You can use the PrincipalPermission approach described in the article How to use the PrincipalPermission Class to check authorization in ASP.NET in VB.NET to evaluate more complex authentication rules.

For example, your application can have three users User1 , User2 and User3. By using the approach described in the article How to use IsInRole method to check authorization in ASP.NET in VB.NET, you need to call IsInRole() triple. You can optimize your code by creating multiple PrincipalPermission objects and merge them to get one PrincipalPermission object. Then you can call Demand() on just this object.

The next example combines three roles:

 

Try

Dim PP1 As PrincipalPermission = New PrincipalPermission(vbNull, “BUILTIN\Administrators”)

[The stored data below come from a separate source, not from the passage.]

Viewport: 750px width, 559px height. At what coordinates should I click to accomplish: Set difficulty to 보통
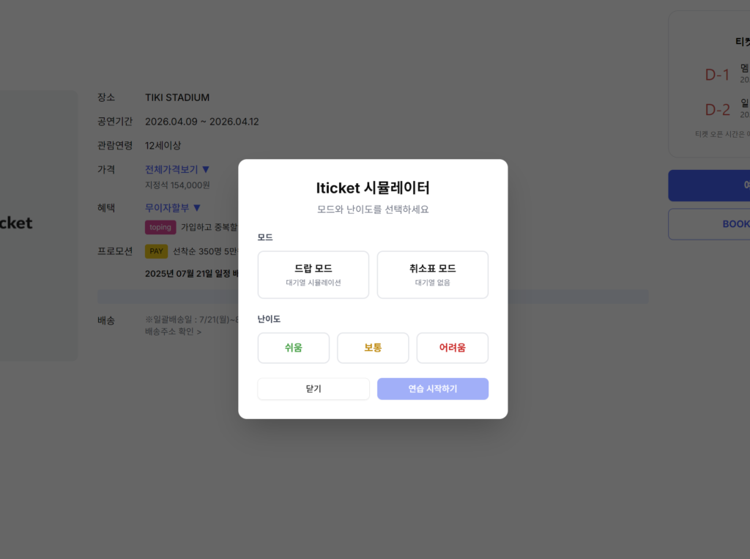point(373,348)

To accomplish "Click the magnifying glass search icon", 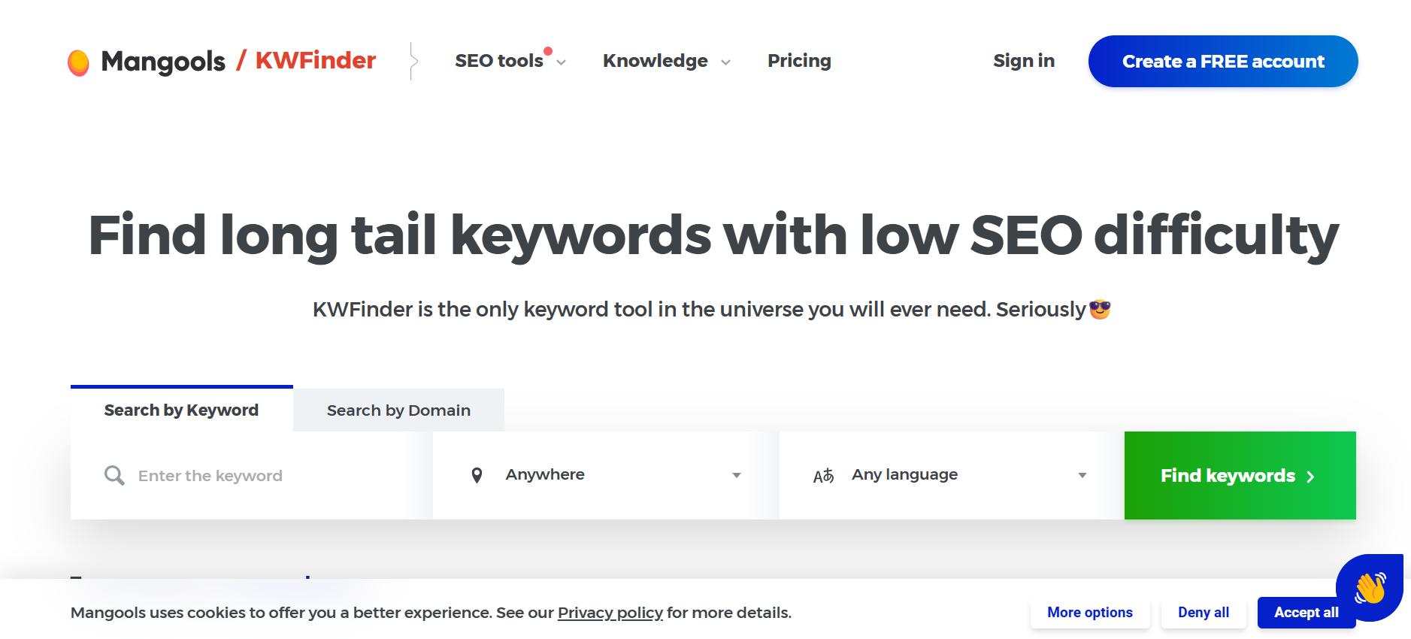I will [114, 475].
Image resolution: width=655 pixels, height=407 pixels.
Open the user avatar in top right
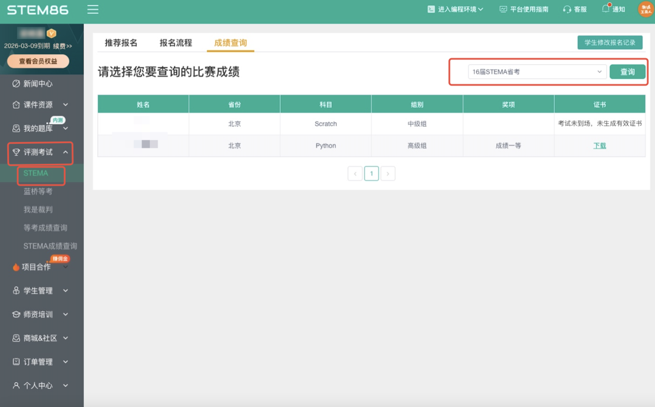(x=645, y=9)
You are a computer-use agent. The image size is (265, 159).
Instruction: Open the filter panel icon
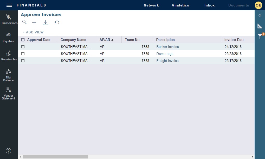pos(260,36)
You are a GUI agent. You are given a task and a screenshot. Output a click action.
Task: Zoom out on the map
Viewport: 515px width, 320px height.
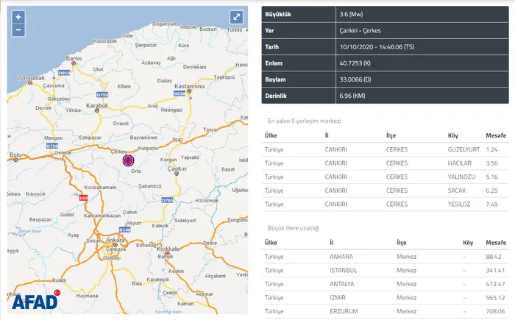18,30
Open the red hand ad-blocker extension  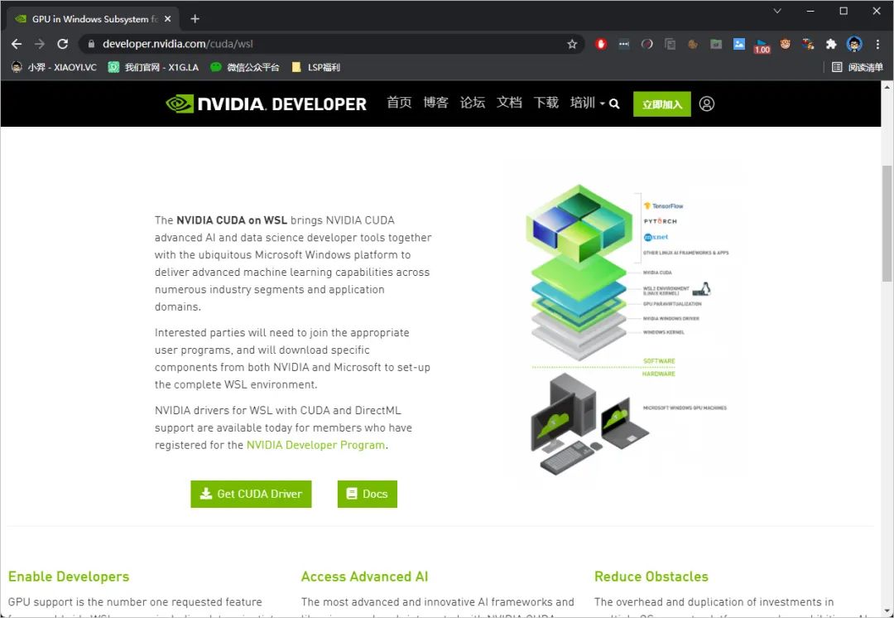[601, 44]
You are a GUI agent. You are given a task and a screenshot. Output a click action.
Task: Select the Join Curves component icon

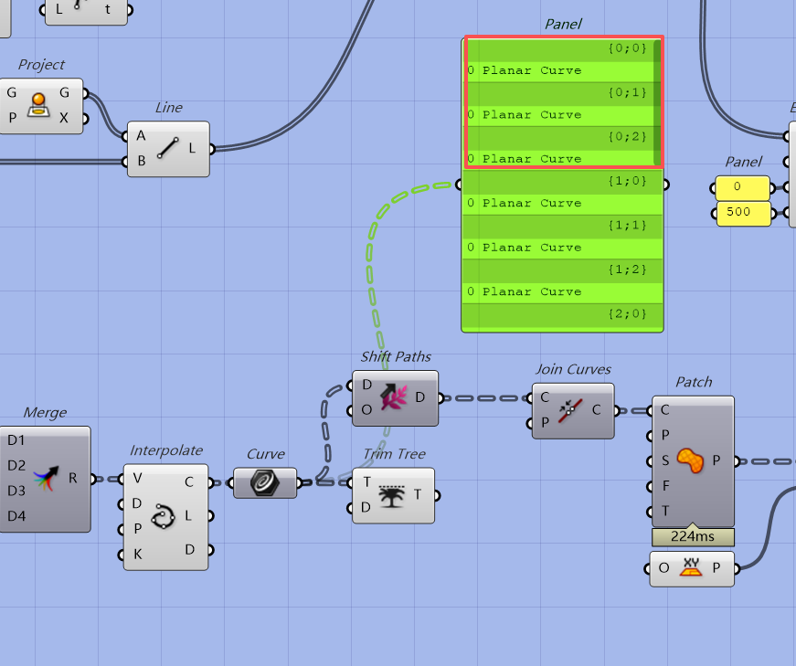(x=573, y=410)
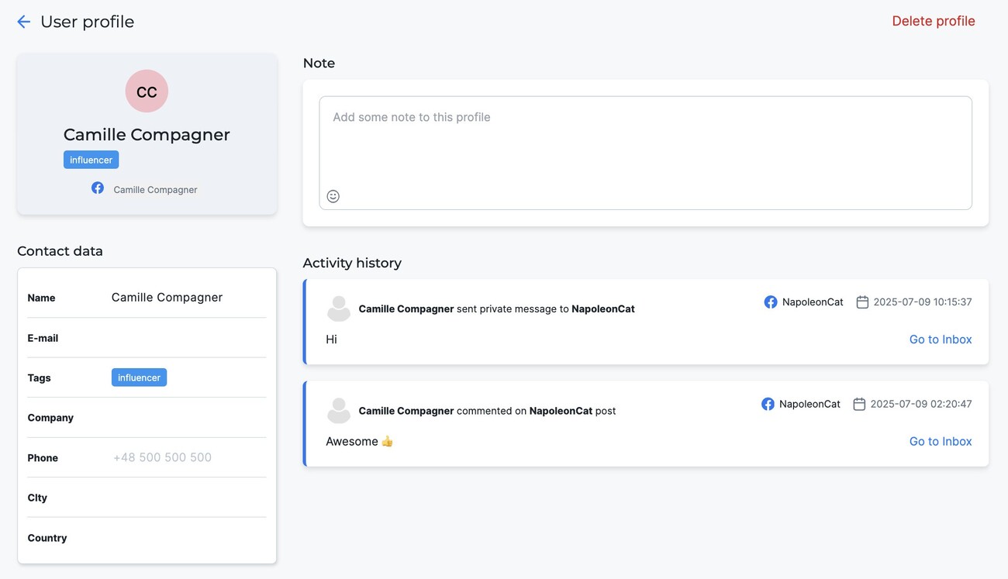Open the emoji picker in the Note box

click(x=333, y=195)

Dim PP2 As PrincipalPermission = New PrincipalPermission(vbNull, “BUILTIN\Guests”)

Dim PP3 As PrincipalPermission = New PrincipalPermission(vbNull, “BUILTIN\Users”)

‘ Combine these three permissions.

Dim PP4 As PrincipalPermission = DirectCast(PP1, PrincipalPermission).Union(PP2)

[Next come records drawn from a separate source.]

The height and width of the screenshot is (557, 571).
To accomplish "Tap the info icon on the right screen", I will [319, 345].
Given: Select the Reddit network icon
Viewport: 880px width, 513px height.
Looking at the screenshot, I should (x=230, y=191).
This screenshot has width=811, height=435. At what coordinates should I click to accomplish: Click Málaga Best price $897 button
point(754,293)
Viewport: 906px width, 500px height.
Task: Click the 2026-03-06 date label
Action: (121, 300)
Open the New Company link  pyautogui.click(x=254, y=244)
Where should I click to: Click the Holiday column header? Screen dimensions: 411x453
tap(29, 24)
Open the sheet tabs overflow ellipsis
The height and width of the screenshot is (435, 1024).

PP4 = DirectCast(PP4, PrincipalPermission).Union(PP3)

PP4.Demand()

‘ If the code reaches this point, the demand succeeded.

‘ The current user is in one of these roles.

Catch ex As Exception

‘ The demand failed. The current user is in none of these roles.

End Try

This example checks that a user is a member of either one of the three Windows groups. You can also ensure that a user is a member of all three groups. In this case, use the PrincipalPermission.Intersect() method instead of PrincipalPermission.Union().